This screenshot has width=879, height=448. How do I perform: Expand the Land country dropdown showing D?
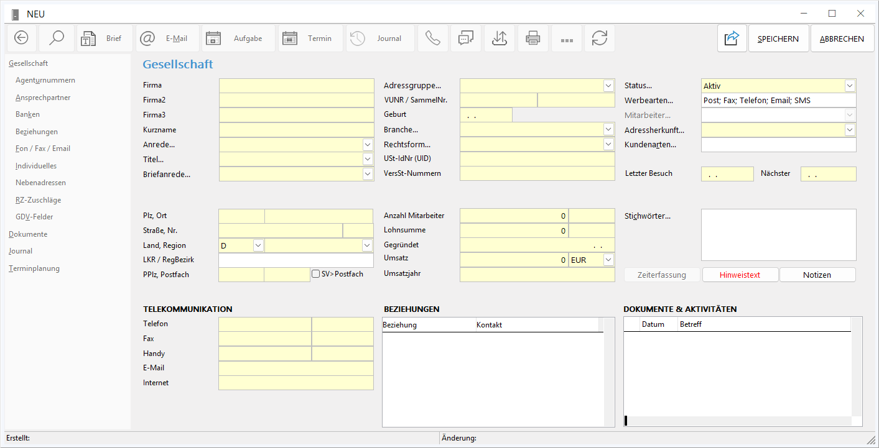coord(258,245)
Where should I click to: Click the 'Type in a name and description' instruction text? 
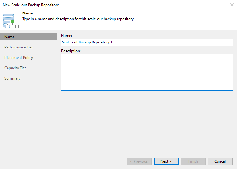(x=78, y=19)
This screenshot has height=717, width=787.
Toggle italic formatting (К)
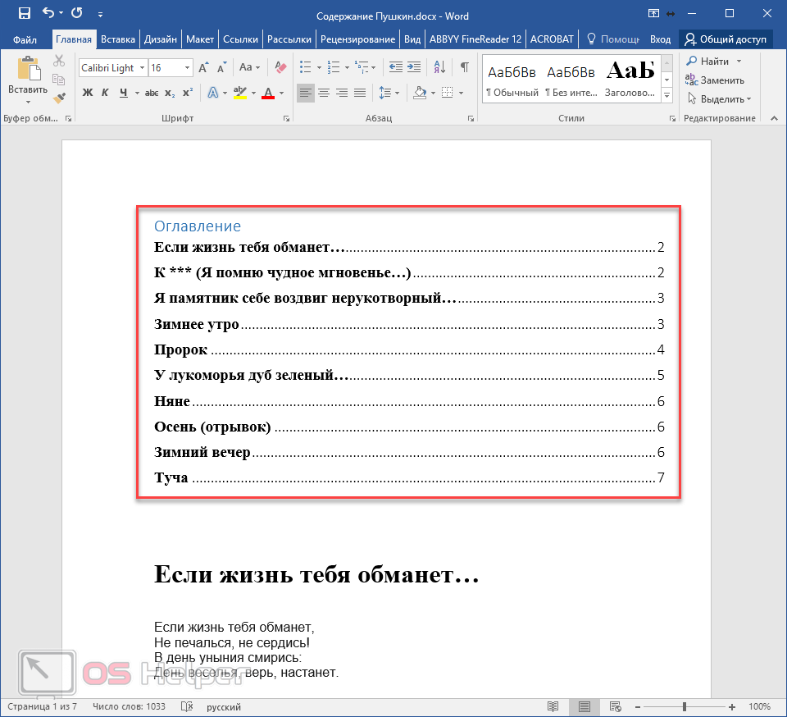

§ PROBLEM TO SOLVE
Your task is to set down the records shown above exactly, minus any pictures.

§ WRITTEN SOLUTION
This screenshot has width=879, height=448. How do I perform: Expand the Land country dropdown showing D?
coord(258,245)
Where should I click to: Click the 'Type in a name and description' instruction text? 
(x=78, y=19)
This screenshot has height=717, width=787.
Toggle italic formatting (К)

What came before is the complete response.